I use this LUT for toy commercials. As saturated as it is, I find it much more pleasant than anything that Custom mode, with its array of standardized matrices and hypergammas, can offer.
LUTCalc provides all sorts of useful data. The curve graph is a great way to visualize what’s happening to the gamma curve as we adjust it, and the table below keeps us out of trouble.
This is the LC709 Type A gamma curve and color gamut. It’s less saturated, and while it’s pretty I often find it lacking appropriate color saturation, as well as contrast “pop” due to the mid-tones being a little too compressed. Maybe this is one of the reasons so many DPs rate this camera 1/2 to 2/3 stop slower than it is—to get some “pop” out of the image.
I do generally like this look, but I can’t leave well enough alone. I want more contrast and saturation in the mid-tones.
This is the LUT I built using the tricks I showed you above. Mid-tones are a little lighter, and the image seems slightly less warm than LC709 above. This is interesting, as when I’ve done this trick in the past—applying Arri’s Rec 709 to Sony footage in Resolve—it becomes a little yellower, but that’s not the case here. The mid-tone contrast is much gentler and the brighter mid-tones “pop” a bit more.
It’s commonly believed that Sony F-series cameras ISO settings are a bit higher than what Sony says they are. If we look at the charts above we’ll see that 18% gray maps to 40%. In theory, though, it should map to 43% in “true” Rec 709, which only allows for about six stops of dynamic range. Because of this we apply an S-curve to log data to roll off the shadows and highlights, where our eyes compress tones anyway, and stretch out the mid-tones to a spacing the conforms roughly to the Rec 709 spec. That gives them the contrast that both we, and an HD monitor, expect to see.
The formula to determine where 18% gray falls on a waveform is be found in Charles Poynton’s excellent but difficult-for-those-of-us-to-understand-who-don’t-excel-in-math book Digital Video and HD. It is:
100 * ((normalized reflectance)^(gamma) * 1.099 – 0.099)
This is a tricky one. Normalized means that whatever scale you’re working in gets compressed to a range between 0 and 1. I used to think that meant I had to reduce the real world reflectance range of 0-100% to a new range of 0-1, which is easy to do: just move the decimal two spaces to the left. But, of course, nothing is that simple in HD.

SUPPLIED MATERIAL =

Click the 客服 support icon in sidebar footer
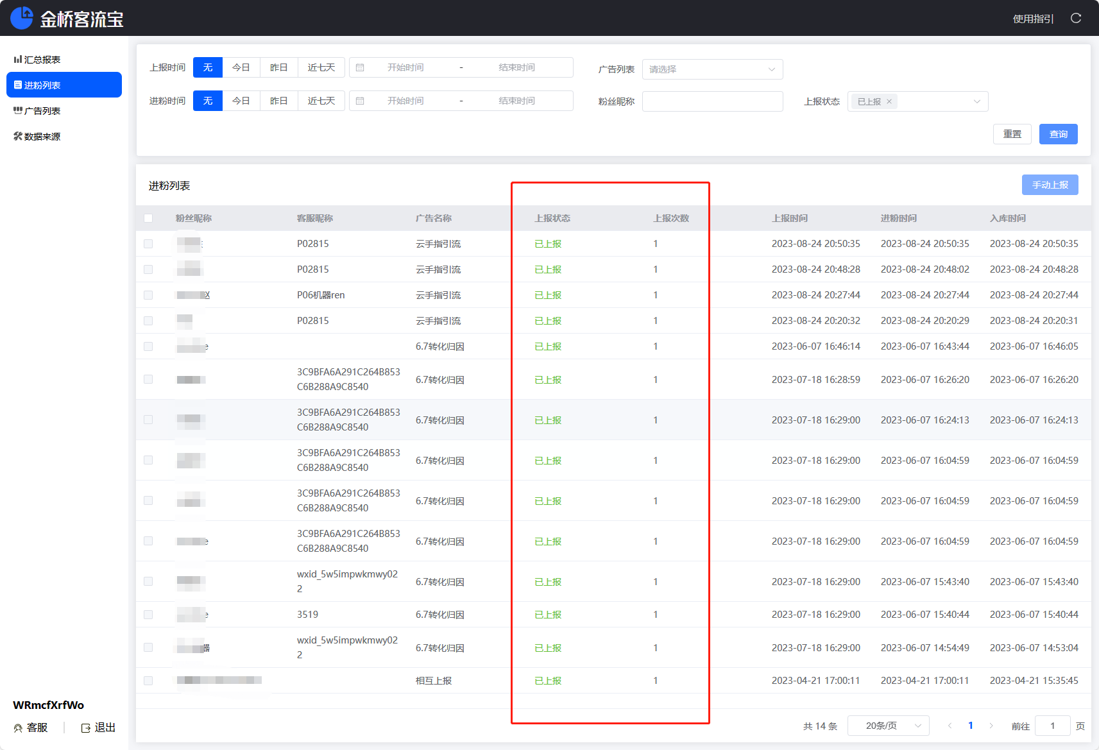Image resolution: width=1099 pixels, height=750 pixels. pyautogui.click(x=18, y=728)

INSTRUCTION 1 =
Answer from the passage on LUTs and gamma curves:
(a) What kind of work does the author use the first LUT for?
(b) According to the charts, to what percentage does 18% gray map?
(c) What is the title of Charles Poynton's book?
INSTRUCTION 2 = Reproduce the stretch of the passage on LUTs and gamma curves from "This is the LUT" through "a bit more." word for word.
INSTRUCTION 3 = List every numerical constant in the formula that the passage on LUTs and gamma curves gives for finding where 18% gray falls on a waveform.
None of the material is needed here.

FULL RESPONSE 1 =
(a) Toy commercials.
(b) 40%.
(c) Digital Video and HD.

FULL RESPONSE 2 =
This is the LUT I built using the tricks I showed you above. Mid-tones are a little lighter, and the image seems slightly less warm than LC709 above. This is interesting, as when I’ve done this trick in the past—applying Arri’s Rec 709 to Sony footage in Resolve—it becomes a little yellower, but that’s not the case here. The mid-tone contrast is much gentler and the brighter mid-tones “pop” a bit more.

FULL RESPONSE 3 =
100
1.099
0.099